26 janvier 2026 | Mise à jour le 26 janvier 2026
Sudip Dutta est l’un des cadres du Centre of Indian Trade Unions (Centre des syndicats indiens, ou CITU, l’une des principales centrales du pays). Il nous aide à y voir plus clair sur l’offensive d’ampleur lancée par le gouvernement Modi contre le droit du travail indien. Une entreprise de démantèlement qui vise entre autres à restaurer la journée de douze heures et fragilise le droit de grève.
Quand on parle d'attaque contre le droit du travail en Inde, de quoi s'agit-il ?
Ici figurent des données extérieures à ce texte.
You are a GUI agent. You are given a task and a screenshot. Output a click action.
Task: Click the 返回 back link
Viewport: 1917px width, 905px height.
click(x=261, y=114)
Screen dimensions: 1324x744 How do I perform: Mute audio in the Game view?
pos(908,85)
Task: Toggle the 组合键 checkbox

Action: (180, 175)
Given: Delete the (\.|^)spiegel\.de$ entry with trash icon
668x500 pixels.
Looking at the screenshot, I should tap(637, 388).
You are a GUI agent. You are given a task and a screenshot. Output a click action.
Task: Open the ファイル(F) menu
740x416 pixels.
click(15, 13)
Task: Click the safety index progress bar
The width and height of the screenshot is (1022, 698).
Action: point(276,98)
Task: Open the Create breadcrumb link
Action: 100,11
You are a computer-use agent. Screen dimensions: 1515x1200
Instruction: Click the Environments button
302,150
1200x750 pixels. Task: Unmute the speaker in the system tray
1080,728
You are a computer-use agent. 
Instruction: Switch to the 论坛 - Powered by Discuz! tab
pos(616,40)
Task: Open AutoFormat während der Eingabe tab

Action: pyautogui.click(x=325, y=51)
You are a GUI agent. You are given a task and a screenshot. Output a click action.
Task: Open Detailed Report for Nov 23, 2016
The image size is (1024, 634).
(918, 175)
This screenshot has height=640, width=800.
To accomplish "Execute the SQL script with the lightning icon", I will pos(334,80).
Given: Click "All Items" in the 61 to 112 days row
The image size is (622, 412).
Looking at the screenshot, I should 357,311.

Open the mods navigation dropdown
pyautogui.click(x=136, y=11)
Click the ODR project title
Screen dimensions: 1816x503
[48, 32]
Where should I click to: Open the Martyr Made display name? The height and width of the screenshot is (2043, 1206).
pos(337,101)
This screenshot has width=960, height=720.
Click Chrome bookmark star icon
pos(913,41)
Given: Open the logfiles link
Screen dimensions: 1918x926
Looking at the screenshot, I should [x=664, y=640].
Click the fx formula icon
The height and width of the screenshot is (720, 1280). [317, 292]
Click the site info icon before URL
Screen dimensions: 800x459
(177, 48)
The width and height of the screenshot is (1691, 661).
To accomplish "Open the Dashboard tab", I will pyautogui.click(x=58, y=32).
Entre 2019 et 2020, quatre Codes du travail ont été adoptés, abrogeant vingt-neuf lois existantes, fruits de plus d'un siècle de luttes depuis la loi syndicale de 1926. Après cinq grèves générales, ces textes ont été notifiés en bloc le 21 novembre 2025. Ces codes excluent une grande partie des salariés, généralisent l'emploi temporaire, remettent en cause la journée de huit heures, restreignent le droit syndical et affaiblissent les mécanismes de contrôle et de sécurité. Pour les travailleurs en colère, il s'agit d'un basculement historique.
Comment les syndicats peuvent-ils agir dans ce contexte ?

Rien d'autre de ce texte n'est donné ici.